彼女は何気なくその封書を手に取ると、その表書きの字が劉煌のものであるとわかるや彼女は顔をパッと輝かせ、すぐに手紙を出してそれを食い入るように読んだ。そして読み進めるうちに包みを掴むと、そのまま経易坊に向かい、そこで包みの中身を土瓶に入れて煎じ始めた。そして手紙を読み終わると、愛おしそうにその手紙を撫でて折りたたみ、自分の懐の中に入れて、着物の上からそこをポンポンと叩いた。薬を煎じ終わると、翠蘭はいそいそとその土瓶を東尋御所に持って帰り、その土瓶の中身を湯飲み茶わんに半分ほど入れてからそれを飲み始めた。それを飲み終わるころには旅の疲れもあって、眠気が翠蘭を襲い、彼女は欠伸をして大きく伸びをすると、着替えて洗顔してから床に入るや否やスヤスヤと眠りについた。
~
翌朝翠蘭が皇宮内を散歩していると、女官たちが彼女を見てはひそひそと話していることに気づいた。

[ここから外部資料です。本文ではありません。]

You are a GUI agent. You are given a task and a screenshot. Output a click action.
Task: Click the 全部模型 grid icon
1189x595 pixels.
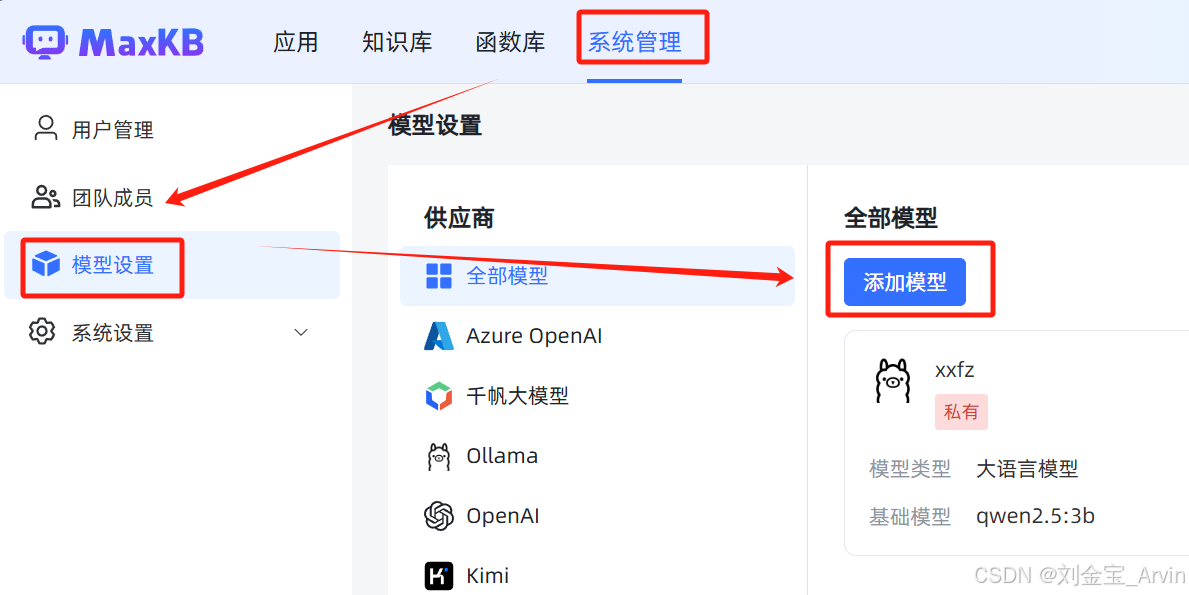click(x=439, y=276)
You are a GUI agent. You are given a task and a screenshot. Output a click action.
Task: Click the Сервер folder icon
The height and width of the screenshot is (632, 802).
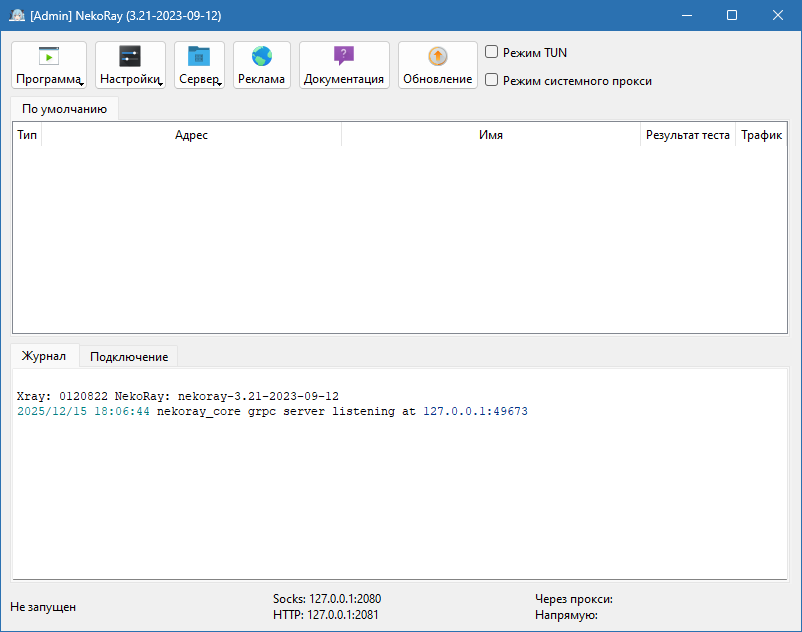click(x=197, y=54)
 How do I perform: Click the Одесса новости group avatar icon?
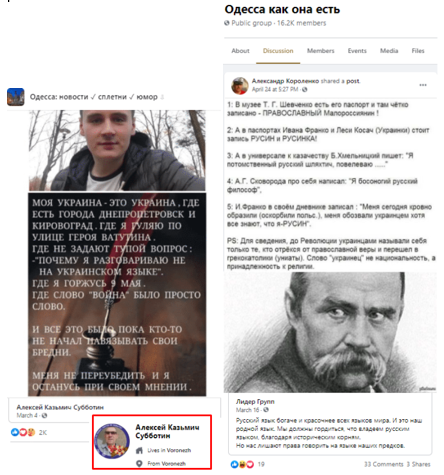pyautogui.click(x=16, y=97)
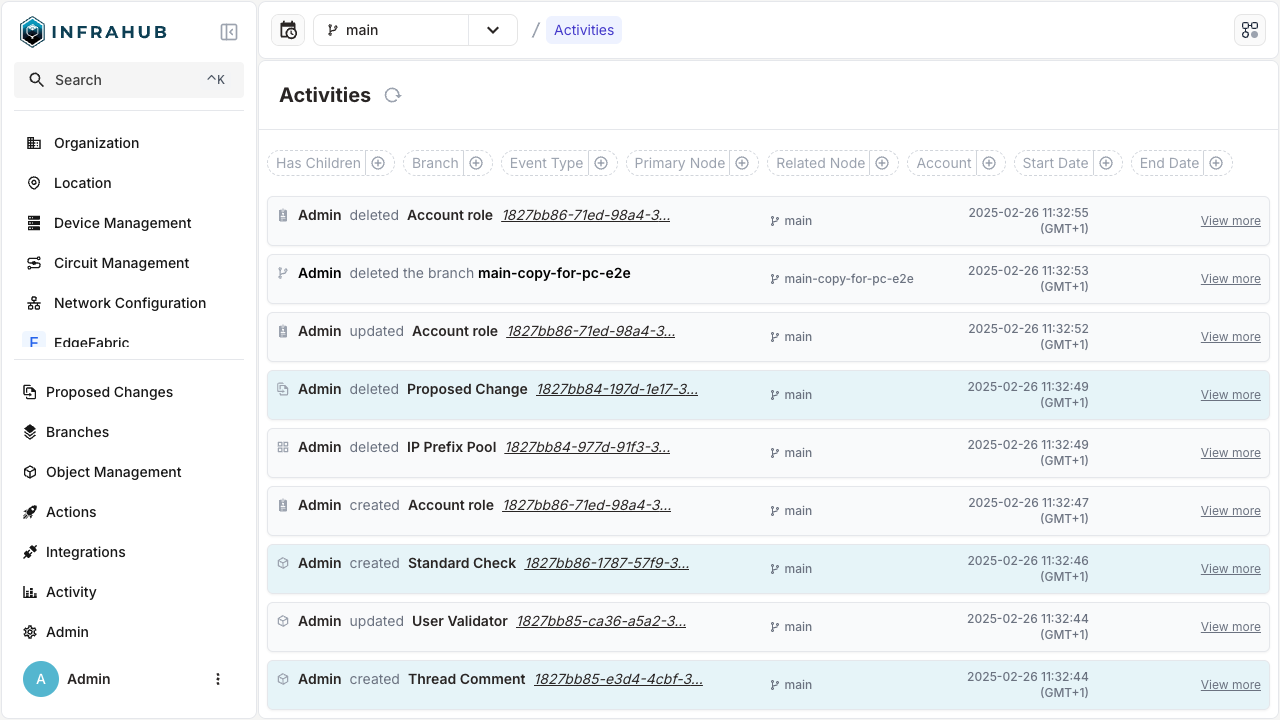This screenshot has height=720, width=1280.
Task: Follow the Proposed Change UUID link
Action: [x=618, y=389]
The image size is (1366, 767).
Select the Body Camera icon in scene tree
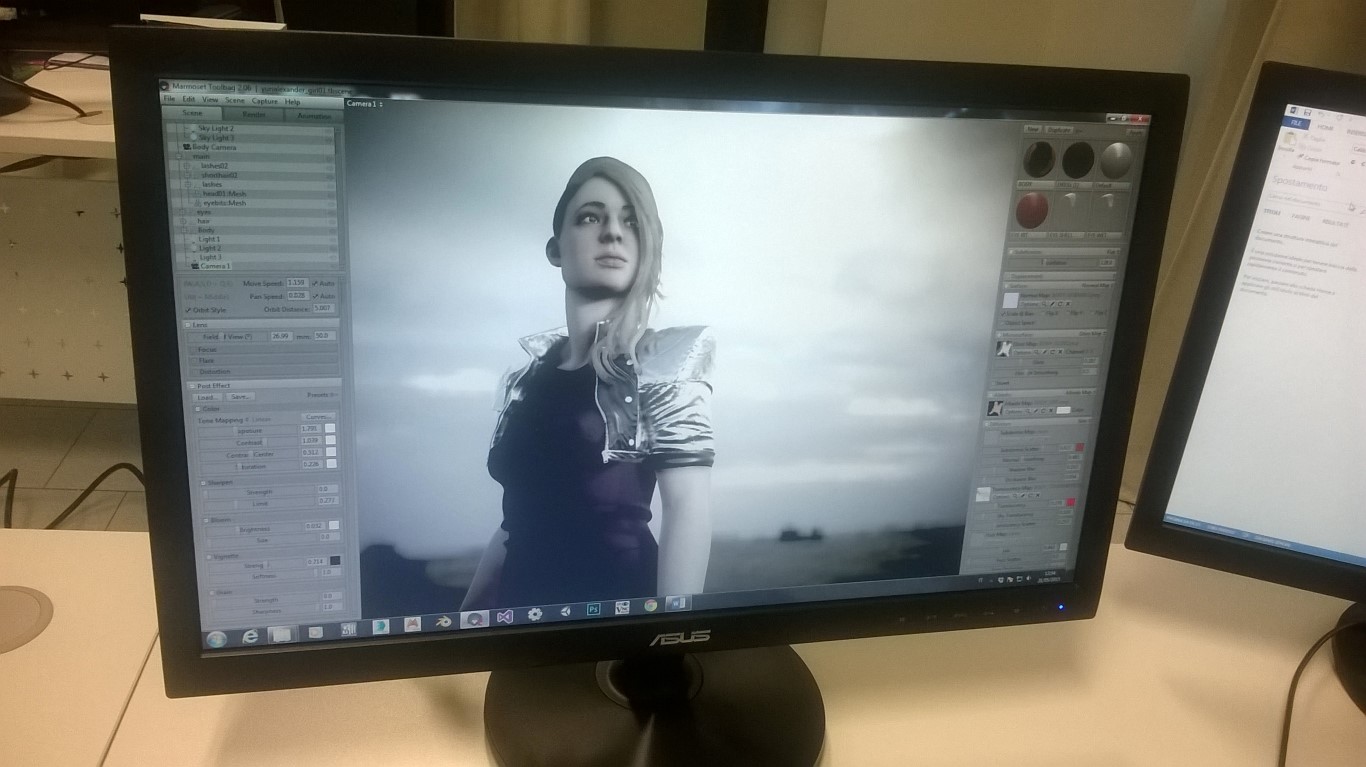(185, 147)
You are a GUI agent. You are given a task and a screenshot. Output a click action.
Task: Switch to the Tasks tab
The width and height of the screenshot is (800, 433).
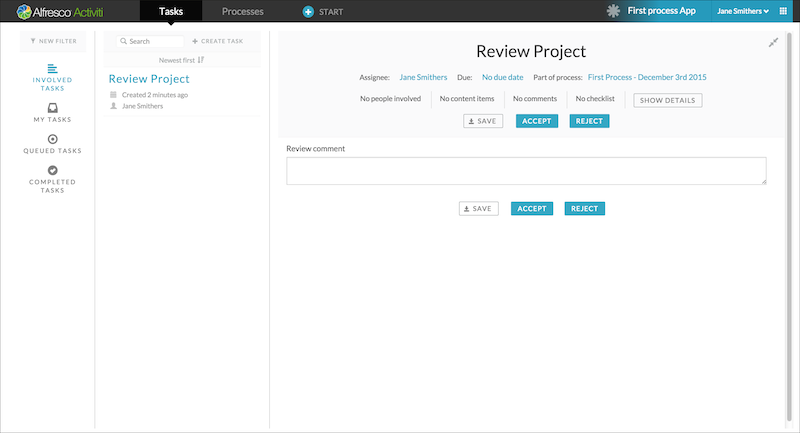pyautogui.click(x=171, y=11)
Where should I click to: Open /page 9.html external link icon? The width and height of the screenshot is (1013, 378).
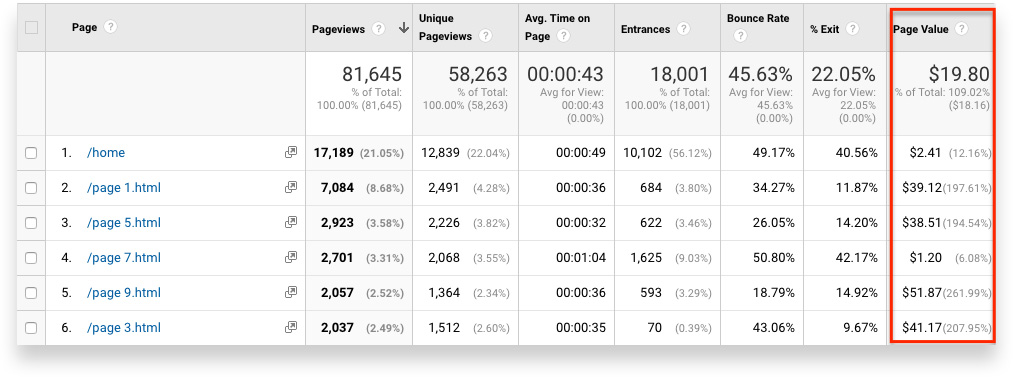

気のせいかもしれないと思っていたが、それが一日中続くので、翠蘭は思い切って昔から知っていて今は女官長になっているお久にそのことについて聞いてみると、『内親王殿下のお肌があまりに綺麗と、女官中の噂になっている』と言われた。
それを知った翠蘭は、あることをパッと閃くと、「お久、ありがとう!」と言ってニッコリと笑ってから、東尋御所に急ぎ足で帰っていった。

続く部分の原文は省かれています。